Bonus: Executive tourists mandating usage. This is the part that led me to the "turning developers into cattle" remark in the intro. I thought that a problem in search of solution was better than solution in search of problem? Whatever happened to that age-old wisdom?
And then there is the one that is capable of re-wiring our brain... The one to rule them all.
Operant conditioning with a partial reinforcement schedule
A revolutionary psychology book was published in 1957 - Schedules of Reinforcement by Fester and Skinner. They created a box with a button on the interior wall, put a pigeon in it. When the pigeon pecked the button, the machine would dispense food. The button was connected to a counter.
They showed that:
- You can condition the pigeon to change its behavior.

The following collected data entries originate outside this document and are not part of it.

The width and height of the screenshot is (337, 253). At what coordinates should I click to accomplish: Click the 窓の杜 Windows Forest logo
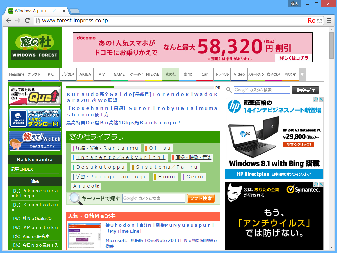34,46
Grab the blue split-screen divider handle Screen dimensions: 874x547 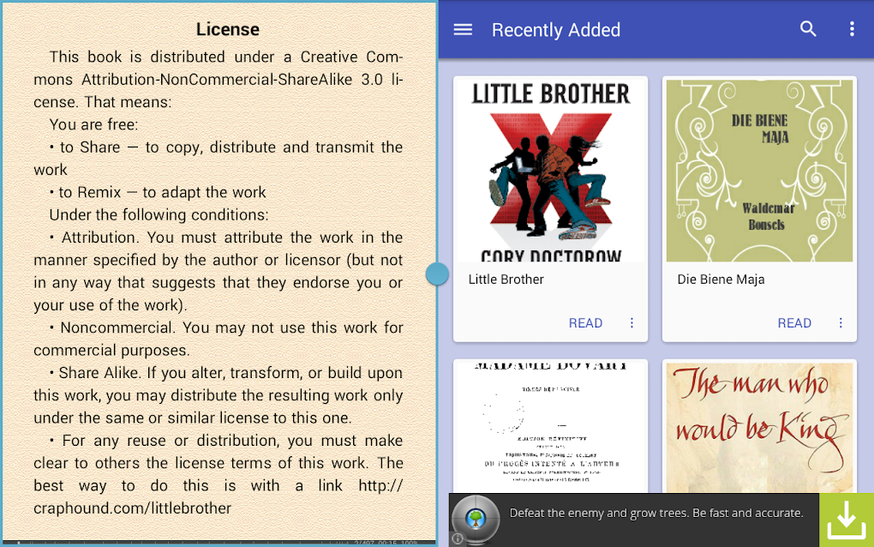[x=437, y=274]
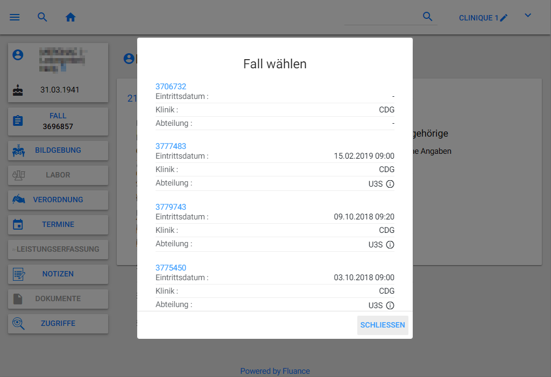551x377 pixels.
Task: Click the search icon beside the input field
Action: (428, 17)
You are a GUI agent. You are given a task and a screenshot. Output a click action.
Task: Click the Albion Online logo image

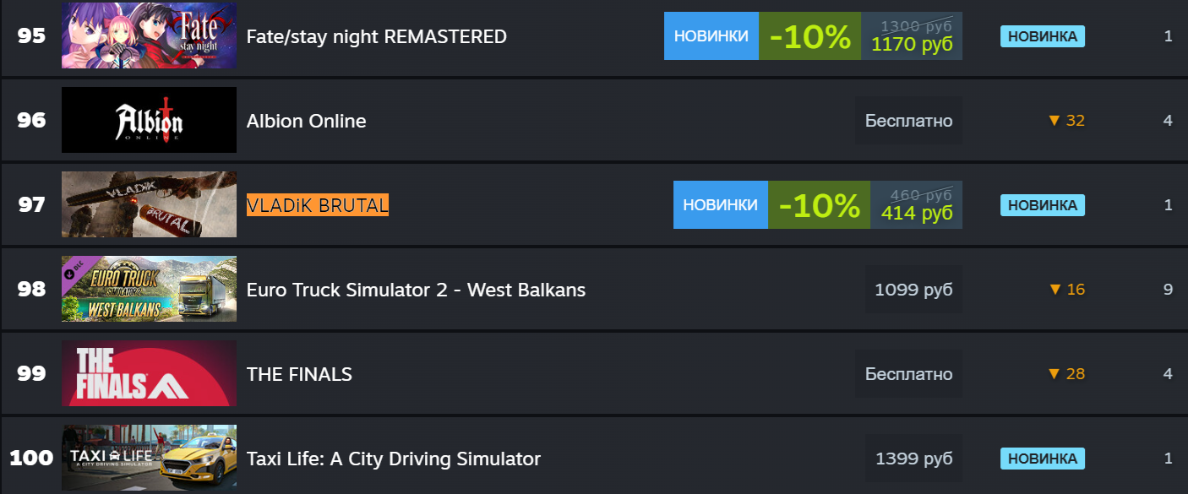[149, 121]
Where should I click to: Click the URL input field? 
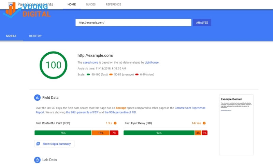pyautogui.click(x=133, y=23)
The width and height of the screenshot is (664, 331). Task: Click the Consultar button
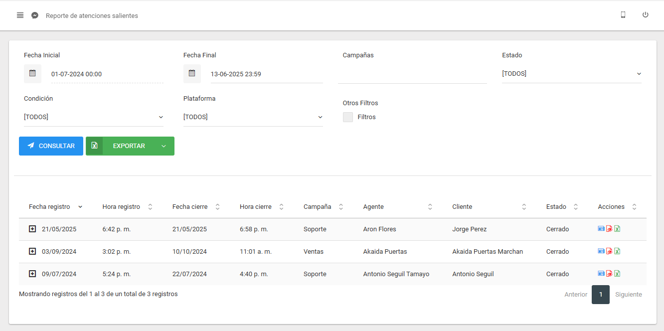tap(51, 146)
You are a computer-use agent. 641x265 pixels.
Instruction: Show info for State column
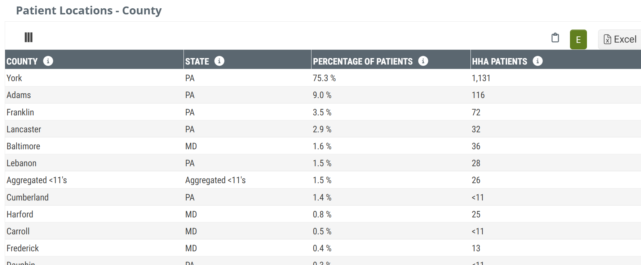[x=219, y=61]
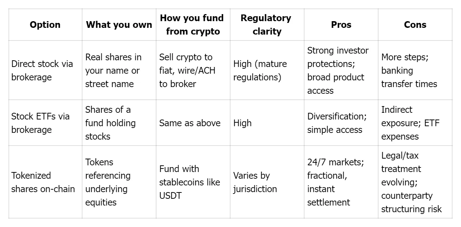Select the "Regulatory clarity" column header
Viewport: 461px width, 227px height.
pos(266,25)
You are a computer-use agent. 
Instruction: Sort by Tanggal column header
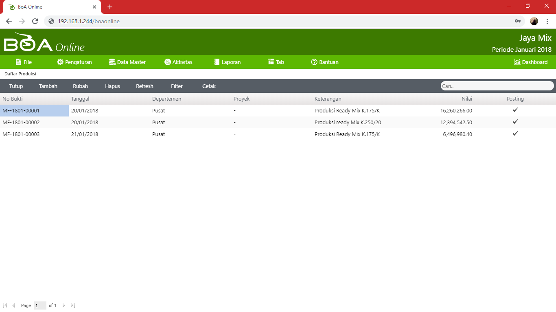(x=80, y=99)
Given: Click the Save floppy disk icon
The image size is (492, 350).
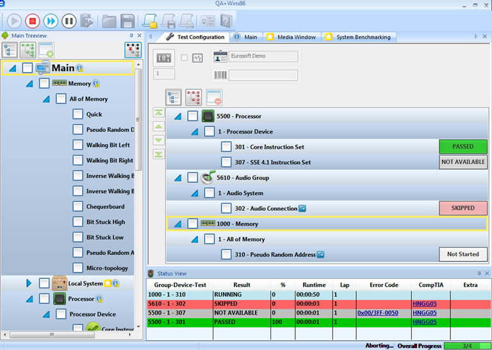Looking at the screenshot, I should click(128, 21).
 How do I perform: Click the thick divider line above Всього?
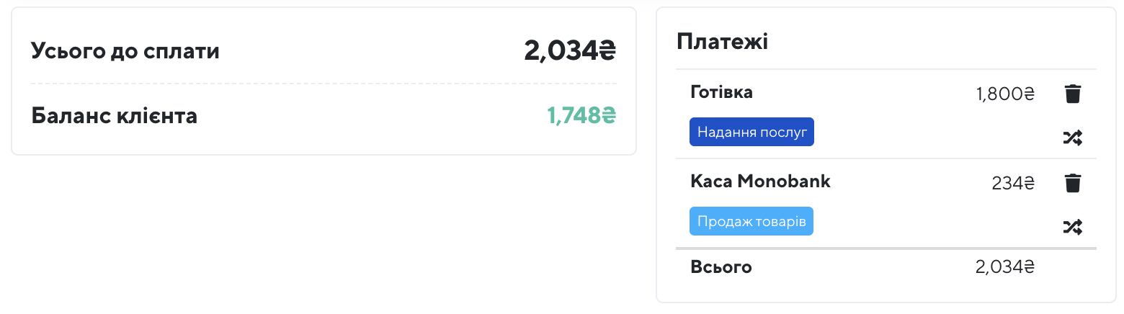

- Operant conditioning works on humans.
- Rewarding a human after they perform a desired action a random number of times is a very effective way of getting them to repeat the action.

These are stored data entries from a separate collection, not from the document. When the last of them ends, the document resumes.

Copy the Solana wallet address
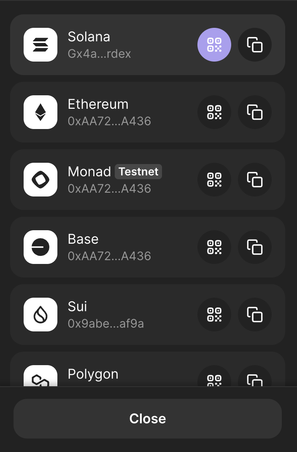coord(255,45)
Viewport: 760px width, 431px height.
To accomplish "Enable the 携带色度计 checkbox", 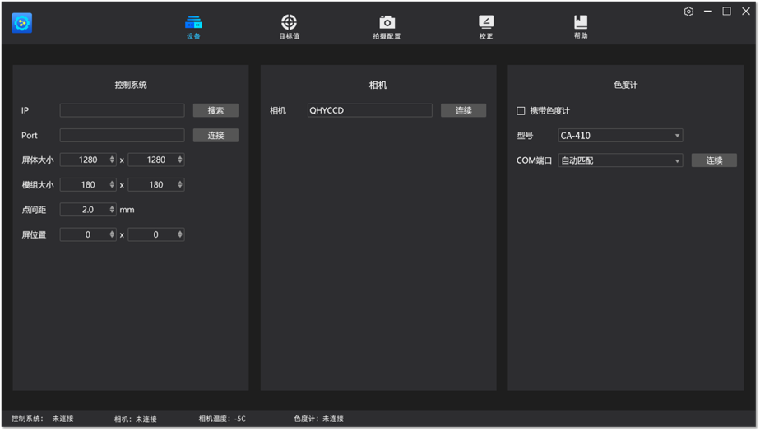I will coord(521,111).
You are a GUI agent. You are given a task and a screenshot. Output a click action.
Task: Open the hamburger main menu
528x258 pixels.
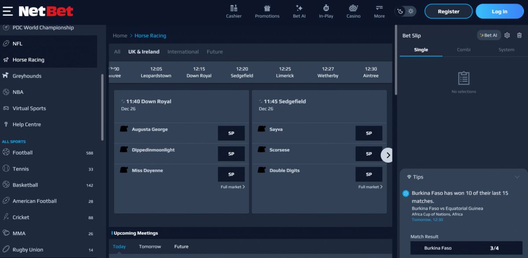pos(7,11)
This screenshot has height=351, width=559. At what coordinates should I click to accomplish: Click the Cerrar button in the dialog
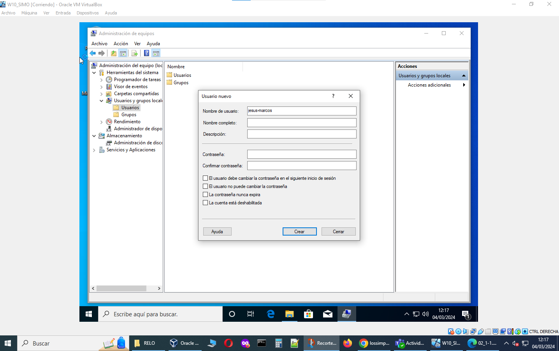coord(338,232)
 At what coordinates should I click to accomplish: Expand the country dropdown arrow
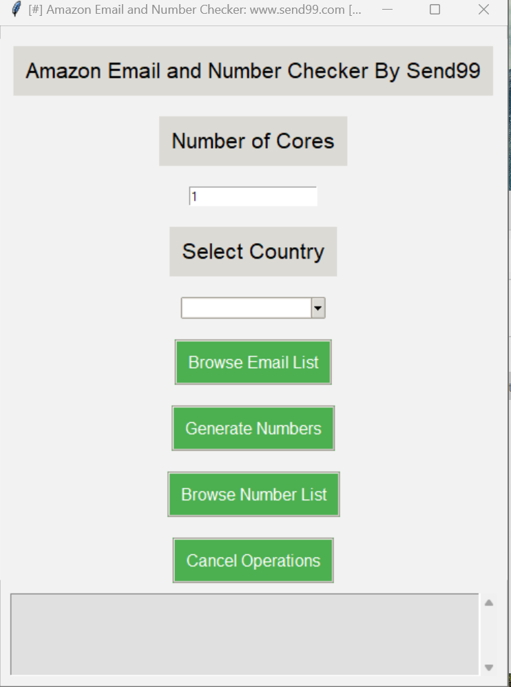coord(317,308)
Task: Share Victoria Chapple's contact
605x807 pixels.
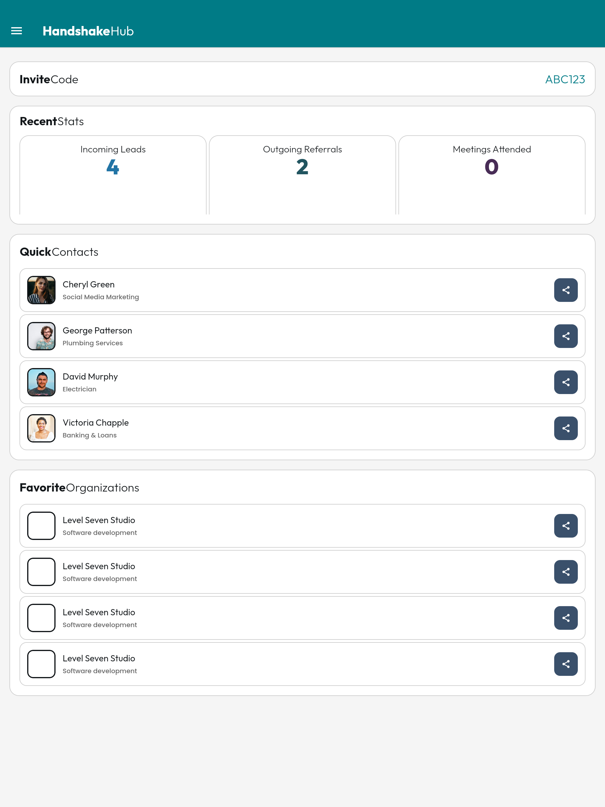Action: (x=566, y=428)
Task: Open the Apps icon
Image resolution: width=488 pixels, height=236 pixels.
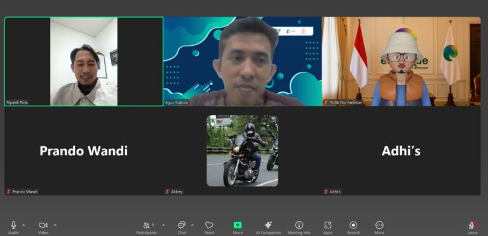Action: tap(327, 227)
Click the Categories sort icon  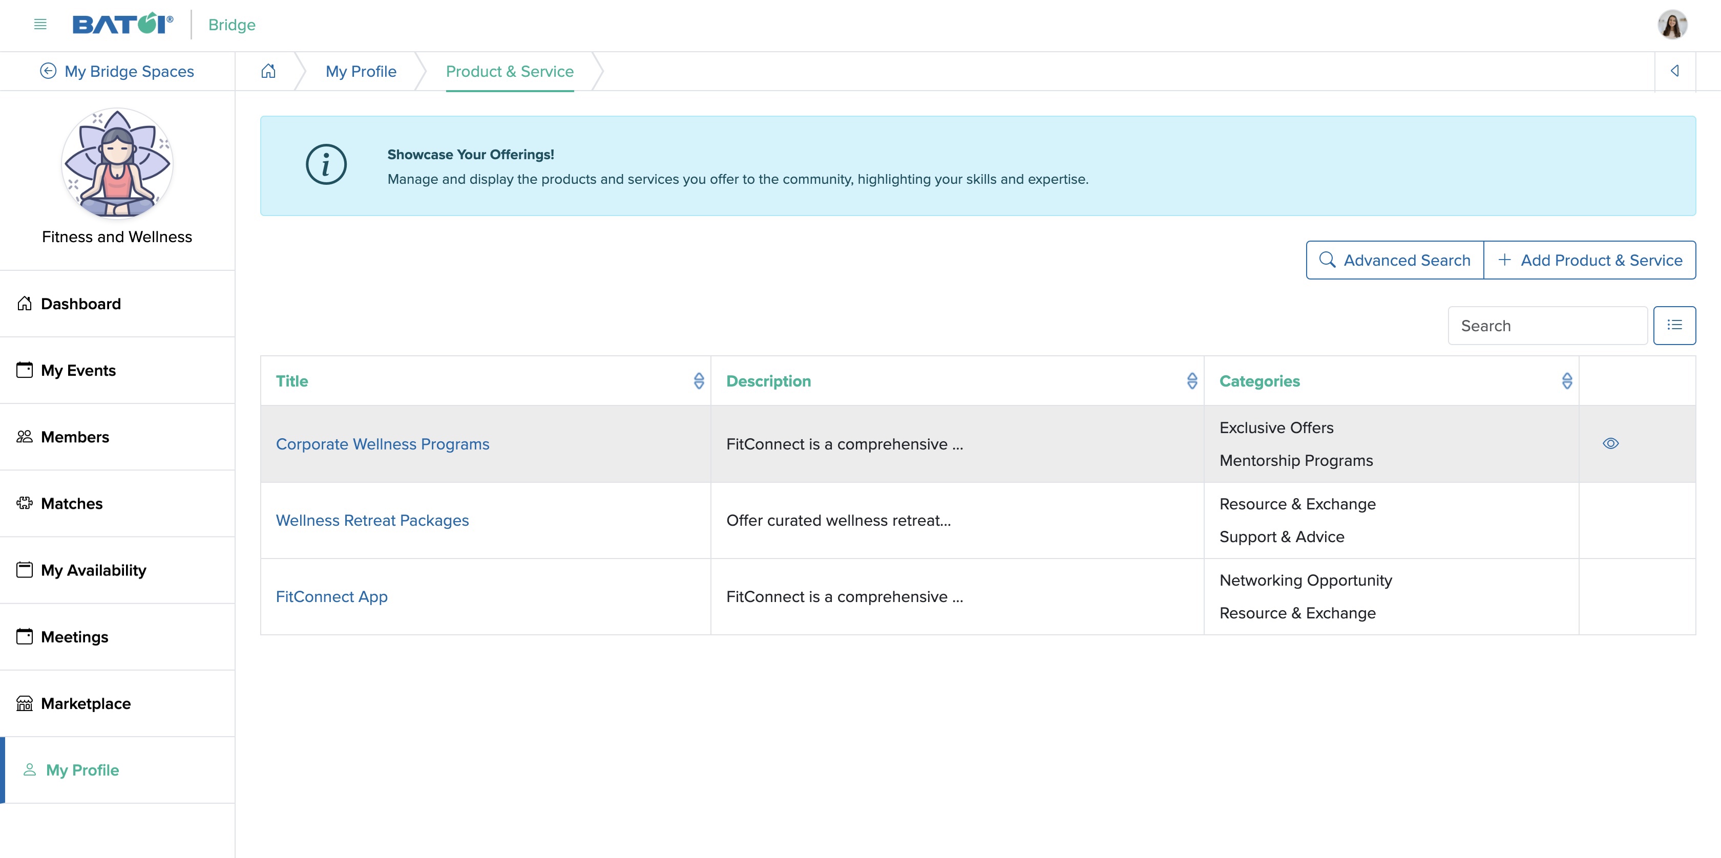[1567, 381]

This is a Skinner Box. Skinner talked about this in the context of gambling. Gamblers are well aware of it, and yet they keep gambling. What's more fun, spending 8 hours in a casino, or pushing a buttons at a factory for a salary?
Skinner also showed that
- Primary conditioners (like food, water, sex) have a reduced effect once a person is satiated.
- Secondary conditioners (like money or social praise) don't have a satiation point.
The problem is that (using Skinner Boxes) is a lazy and cheap way of making people believe they're enjoying your product. (Extra Credits, https://youtu.be/tWtvrPTbQ_c)
This quote is from 14 years ago! Skinner boxes are endemic, we just can't get away from them. Just look around and you'll start seeing them everywhere...
I see them in all popular language model coding tools. Every time the code they generate seems to work, it reinforces us to keep prompting. But it doesn't work all the time - this makes us unable to stop prompting.
The illusion of progress we get when we see the tests pass and the happy path working... The feeling of almost winning, there's a strategic uncertainty to it that renders us unable to draw conclusions that can be used to stop the behavior.
Imagine you're in front of a vending machine. You put a quarter in, nothing drops, then put another quarter in and it gives you nothing a second time. Would you put a 3rd quarter in?
The one part where language models and slot machines differ - you're mathematically guaranteed to lose in slots. Language models won't inherently make you lose, but the actor model-based user interface will. We are playing the wrong game.

Hopeful for alternatives
I won't pretend I have a definitive answer for you here, because if I did, I'd be building a company around it... But I do believe that people like Johno Whitaker and Jeremy Howard are onto something:

Instead of prompt engineering, they're working on something called dialogue engineering. You have a tree with editable branches, and you're constantly in the process of pruning the tree at various points to keep the context clear of bad examples.
It also flips the agency to the user, making the LM an advisor by default. You run small snippets of code and it immediately shows you the result inline, in a Python notebook-like REPL environment. You writing the code slows you down to afford paying attention to the output and playing with the code to learn how it works in small steps.
Another quote by Joe: 
Doing things sequentially, in small steps, and without distractions seems crucial to learning.
You can create and edit branches manually or re-prompt a branch as you groom the tree, as well as pin/unpin branches from context if you want to generate a new branch using a subset of the tree.
I'm not using Johno and Jeremy's tool, because it costs $500 just to sign up (holy pricing), it's very opinionated and doesn't run on your computer. I'm not super convinced about the Python (eugh...) notebook running on a server part, but the tree user interface combined with personal agency feels like it supports the long term understanding idea.
Conclusion
Language models are useful. No doubt about it. But if I hear the word "agentic" one more time, I swear...
Thank you for reading.
Don't anthropomorphize the lawnmower.